■ TE LEZEN FRAGMENT
En nu strek ik mijn handen naar U uit;
laat iedereen weten dat Goedheid en Vriendelijkheid
onze God is, driewerf heilig. 

Ik ben in jullie midden; weet, Mijn kleine Vassula, dat de armen meer van de Wijsheid zullen ontvangen dan de rijken, die gloriëren in hun glorie die helemaal geen glorie is; Ik heb je gezalfd met Mijn olie,[3] opdat Ik in deze doopolie overwinningen door jou kan behalen tot Mijn glorie, maar ook voor jouw eigen heiliging; 

Laat mij in Uw zoetheid, barmhartigheid van U verkrijgen; 

Ik, de Koning van Glorie en ook jouw Bruidegom, zal de armen tevreden stellen en jij zult barmhartigheid verkrijgen en dezelfde zoetheid die Ik aan Mijn Zoon heb gegeven;

kom en hoor de Soevereiniteit in je oor fluisteren; kom en schrijf Mijn woorden op en koester ze; Ik ben de Bewaarder van je ziel en van Mijn Lippen zul je geen vleierij maar rechtschapenheid horen; kom en leun je hoofd op Mijn Hart, opdat je in deze nabijheid de openbaring kunt verkrijgen die komt uit de oven[4] van Liefde, en als je Mij zult horen, Keuze-van-Mijn-Zoon, zal je ziel geen weerstand bieden om het pad van gerechtigheid en goedheid te volgen; dan zul jij je vreugde vinden aan het einde van dit pad;

heb je niet gehoord, verrukkelijk kind, dat Ik, Jahweh, je Schepper, gehuwd ben met Mijn schepping en ieders Bruidegom[5] ben? dag en nacht strompel je rond, schepping, de schaduwen najagend, en je hebt zelfs niet één maal  geprobeerd om door te dringen in dit mysterie; als zo velen van jullie omkomen, komt dit omdat massa’s van jullie Mijn kennis hebben afgewezen; jullie zijn Mijn onderrichtingen vergeten;

Ik keek naar Mijn zaad en vroeg Mij af: “wat moet Ik met hen doen? zij zijn verschanst in hun bedrog; hoe moet Ik deze lui, die hun rechterhand niet van hun linkerhand kunnen onderscheiden, doen begrijpen dat Ik hun Bruidegom ben en dat alles wat Ik van hen wil liefde is, geen offers; kennis van Mijn Hart, geen brandoffers noch plechtige kerkelijke feesten;”

■ OPDRACHT
Welke benamingen geeft de spreker zichzelf in de zinnen van het fragment hierboven die beginnen met "Ik, de Koning van Glorie" en "heb je niet gehoord"? Noem ze allemaal.

■ AANGELEVERD MATERIAAL

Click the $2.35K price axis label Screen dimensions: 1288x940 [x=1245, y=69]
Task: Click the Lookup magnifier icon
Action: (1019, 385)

■ ANTWOORD
- de Koning van Glorie
- jouw Bruidegom
- Jahweh
- je Schepper
- ieders Bruidegom